=== Text extract ===

Telemetry Middleware#

Comprehensive observability middleware with W3C Trace Context support and optional OpenTelemetry integration for distributed tracing, request correlation, and performance monitoring.

Overview#

The Telemetry Middleware provides two modes of operation:

  1. Minimal Mode (Default) - Zero dependencies, W3C Trace Context only

  2. OpenTelemetry Mode - Full observability with automatic span export (auto-enabled when SDK is installed)

=== Raw data ===

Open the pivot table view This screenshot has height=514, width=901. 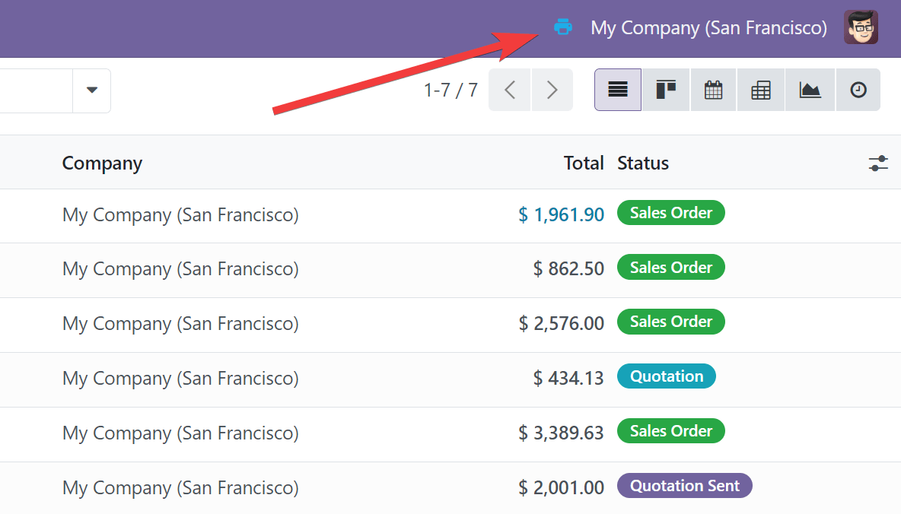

===

To-do list -
1/ Reproduce verbatim the part of the telemetry middleware text from "1. Minimal Mode" to "SDK is installed)".
2/ In the telemetry middleware text, when does OpenTelemetry Mode become enabled automatically?

Complete answers -
1/
1. Minimal Mode (Default) - Zero dependencies, W3C Trace Context only

  2. OpenTelemetry Mode - Full observability with automatic span export (auto-enabled when SDK is installed)

2/ OpenTelemetry Mode is auto-enabled when the SDK is installed.